* _GIVEN DATA_
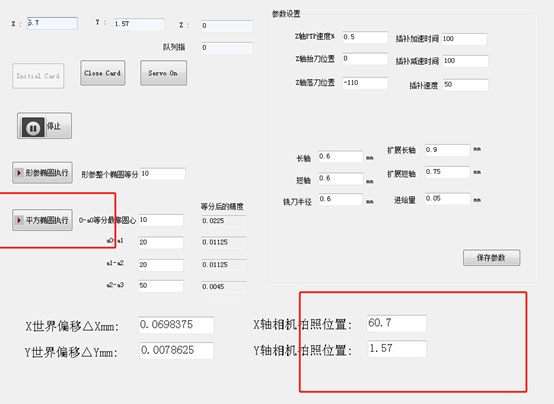The height and width of the screenshot is (404, 554).
Task: Select the Z轴落刀位置 field showing -110
Action: pyautogui.click(x=365, y=83)
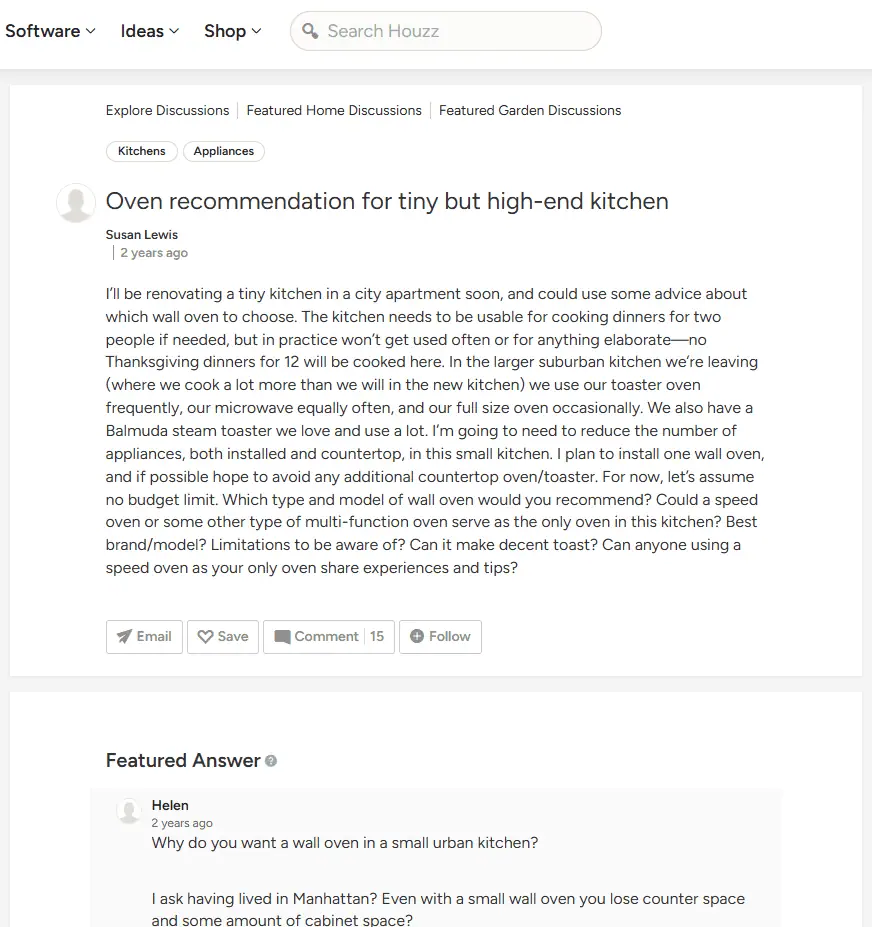
Task: Click the Comment speech bubble icon
Action: tap(282, 637)
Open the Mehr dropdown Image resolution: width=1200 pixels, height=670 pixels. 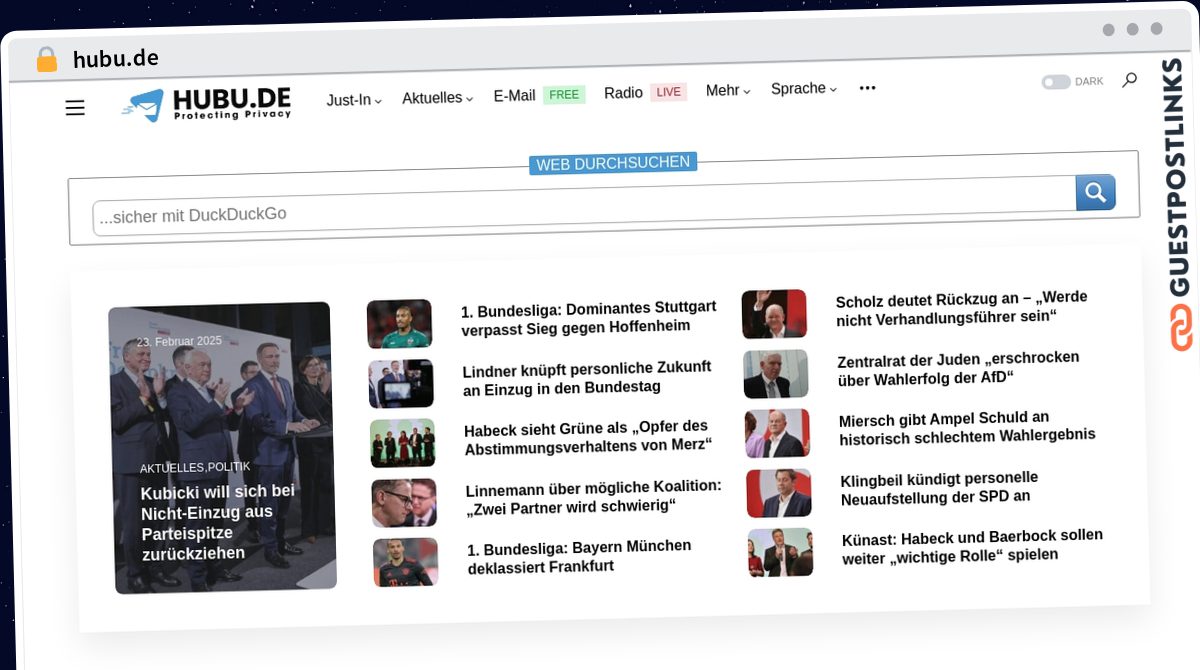pyautogui.click(x=728, y=90)
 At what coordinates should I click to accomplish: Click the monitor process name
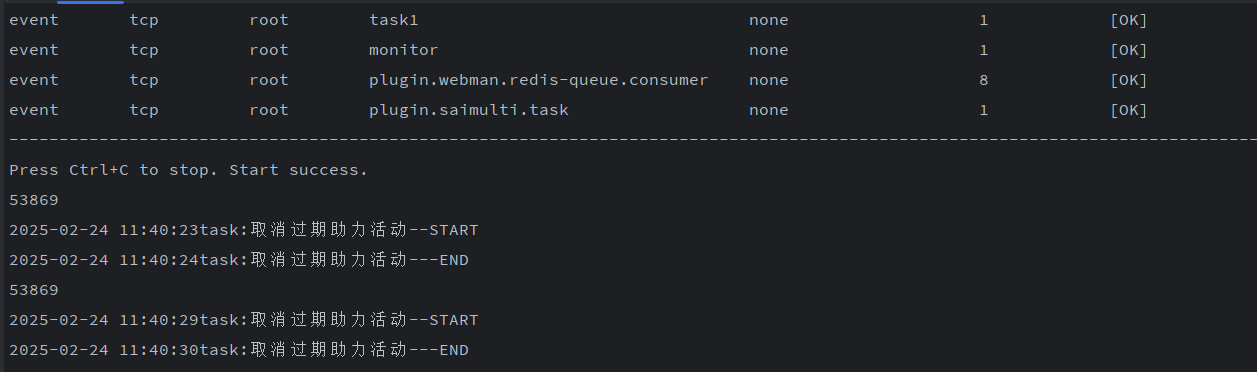(403, 50)
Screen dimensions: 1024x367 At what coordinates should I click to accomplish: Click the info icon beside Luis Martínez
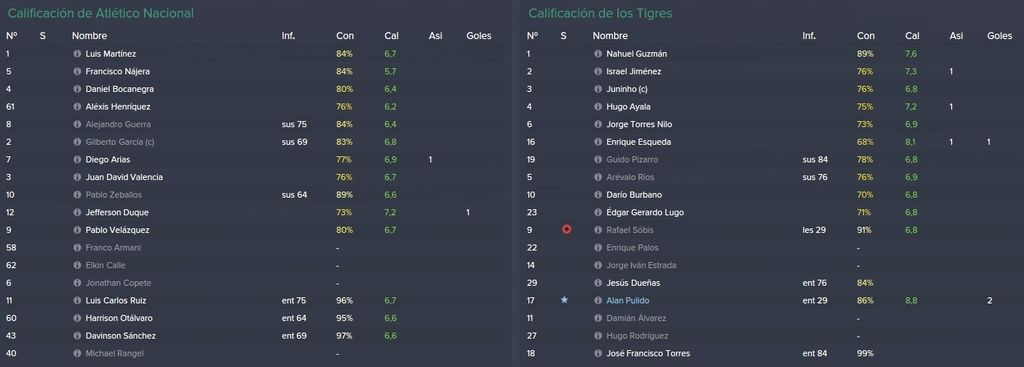pyautogui.click(x=77, y=54)
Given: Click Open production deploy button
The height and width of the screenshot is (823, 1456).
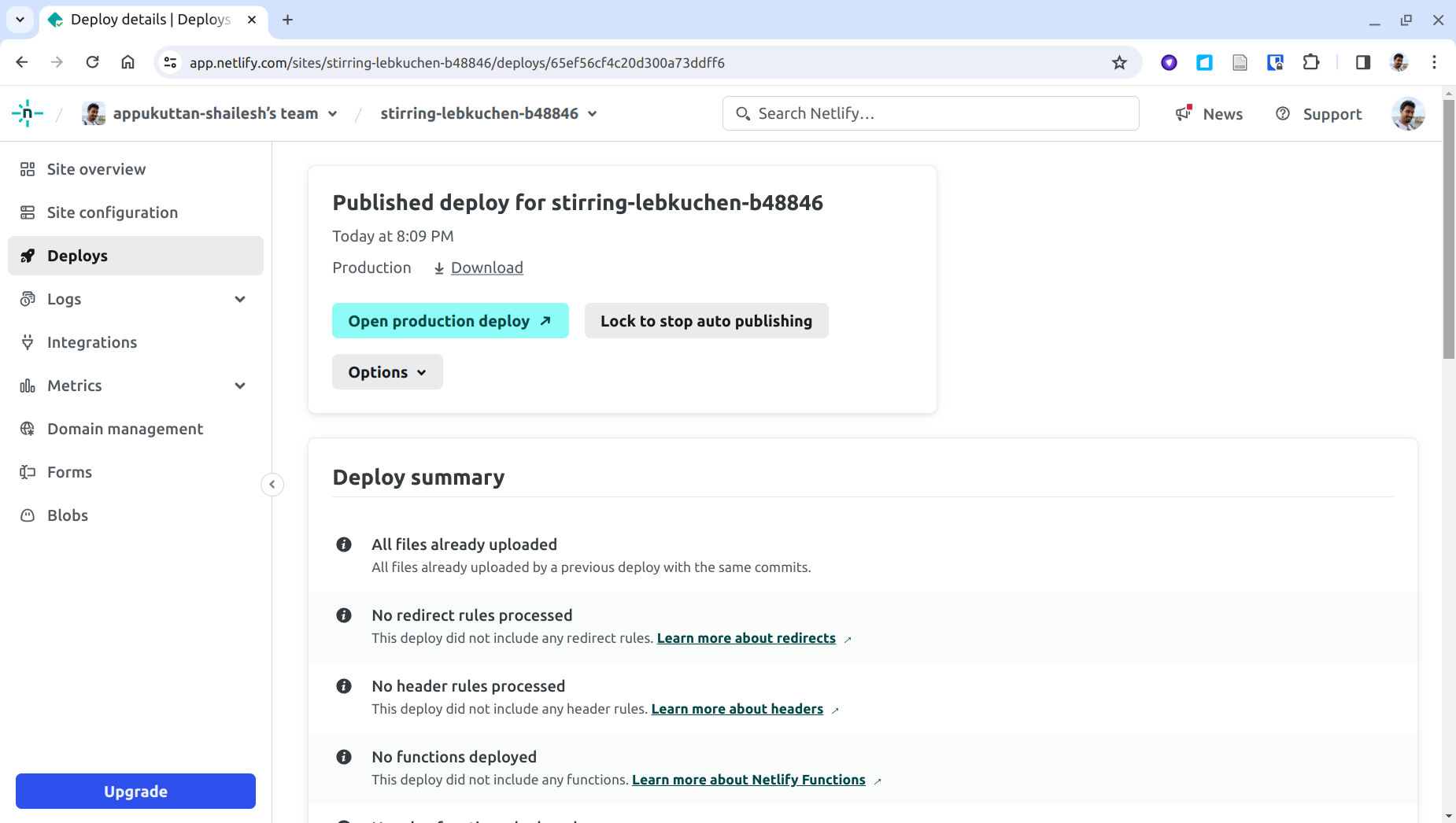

* _WORK ITEM_
Transcribe, without alteration, each line from the one with "monitor process name" through the last line of the data; no pictures belong in the copy.

* _EXERCISE RESULT_
 At what coordinates should I click to accomplish: Click the monitor process name
(403, 50)
Screen dimensions: 1024x367 At what coordinates should I click to accomplish: Click the info icon beside Luis Martínez
pyautogui.click(x=77, y=54)
Given: Click Open production deploy button
The height and width of the screenshot is (823, 1456).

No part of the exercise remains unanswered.